The Court in Herby’s accepted the “deepening insolvency” model of damages which was expressly rejected in S.I. Restructuring. However, they did not call it deepening insolvency, a term which was not in vogue in 1993. Instead, the court analyzed the case as one involving deception and trickery. The bad Insiders (referred to with a capital I in the opinion) tricked the trade creditors into advancing more credit by advancing debt rather than infusing equity, by failing to timely record their liens and by failing to adequately record the loans on the company’s books, thus giving the appearance that the company was adequately capitalized. This caused the unsecured creditors to extend trade credit. The court did not cite any evidence that creditors had relied on the company’s books. It simply found that an increase in trade debt was enough to prove harm. However, the court in S.I. Restructuring expressly rejected an argument that an increase in trade debt standing alone was evidence of harm.
Scott Ritcheson (see Acknowledgement below) suggests that Herby’s Foods is best understood as a recharacterization case which was decided based upon equitable subordination. Section 510(b) allows the court to recharacterize a debt as equity without regard to inequitable conduct, while Section 510(c) is based upon principles of equitable subordination which courts have interpreted to require proof of inequitable conduct. In the Herby’s case, the evidence of inadequate capitalization, failure to record loans on the books and failure to treat the insider loans as debts would be evidence to support a finding of recharacterization (which was one of the grounds found by the bankruptcy court but not addressed by the court of appeals). On the other hand, in S.I. Restructuring, the company was publicly traded and the transactions were approved by an audit committee of outside directors and the full board and were reported as loans to the SEC. This greater level of formality may be the factor which reconciles the two apparently contradictory opinions.

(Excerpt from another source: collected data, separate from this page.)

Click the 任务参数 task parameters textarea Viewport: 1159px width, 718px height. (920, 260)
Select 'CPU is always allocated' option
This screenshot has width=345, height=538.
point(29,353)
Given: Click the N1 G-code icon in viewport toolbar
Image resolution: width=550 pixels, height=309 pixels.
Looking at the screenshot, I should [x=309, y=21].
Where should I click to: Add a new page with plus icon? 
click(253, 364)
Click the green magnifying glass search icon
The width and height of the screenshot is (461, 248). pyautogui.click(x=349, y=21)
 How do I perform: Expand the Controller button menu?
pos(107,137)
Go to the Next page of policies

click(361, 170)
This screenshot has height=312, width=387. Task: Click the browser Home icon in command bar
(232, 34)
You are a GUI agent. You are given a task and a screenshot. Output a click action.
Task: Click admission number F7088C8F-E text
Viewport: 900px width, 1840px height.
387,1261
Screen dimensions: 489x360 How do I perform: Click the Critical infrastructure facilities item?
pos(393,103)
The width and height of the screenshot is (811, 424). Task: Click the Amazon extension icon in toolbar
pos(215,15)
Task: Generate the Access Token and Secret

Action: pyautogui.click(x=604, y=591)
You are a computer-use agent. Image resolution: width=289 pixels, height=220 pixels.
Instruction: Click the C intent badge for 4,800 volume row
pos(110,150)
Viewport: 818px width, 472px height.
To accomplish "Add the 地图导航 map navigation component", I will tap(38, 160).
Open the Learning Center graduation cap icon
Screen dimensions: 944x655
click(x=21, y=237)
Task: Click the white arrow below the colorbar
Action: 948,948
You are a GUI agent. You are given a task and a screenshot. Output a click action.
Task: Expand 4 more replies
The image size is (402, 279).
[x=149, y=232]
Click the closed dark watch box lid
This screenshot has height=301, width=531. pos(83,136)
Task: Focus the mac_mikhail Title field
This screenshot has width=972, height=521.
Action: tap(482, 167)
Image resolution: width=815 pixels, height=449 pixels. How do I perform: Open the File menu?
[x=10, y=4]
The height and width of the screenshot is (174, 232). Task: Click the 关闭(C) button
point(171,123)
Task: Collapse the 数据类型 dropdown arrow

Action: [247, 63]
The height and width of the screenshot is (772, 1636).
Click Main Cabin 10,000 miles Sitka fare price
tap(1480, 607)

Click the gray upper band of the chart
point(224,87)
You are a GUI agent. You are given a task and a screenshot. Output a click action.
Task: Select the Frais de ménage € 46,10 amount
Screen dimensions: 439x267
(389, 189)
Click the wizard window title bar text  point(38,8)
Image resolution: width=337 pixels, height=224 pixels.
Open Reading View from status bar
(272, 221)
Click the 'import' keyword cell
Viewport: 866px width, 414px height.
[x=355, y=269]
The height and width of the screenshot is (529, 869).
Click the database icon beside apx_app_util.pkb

My analysis in this article was strongly influenced by an excellent paper presented by Scott Ritcheson to the Annual Meeting of the Bankruptcy Section of the State Bar of Texas on June 26, 2008 entitled “Issues and Trends in Equitable Subordination.” Anyone litigating an equitable subordination issue would benefit significantly from reading Scott’s scholarly, comprehensive article. Scott can be reached at email@example.com.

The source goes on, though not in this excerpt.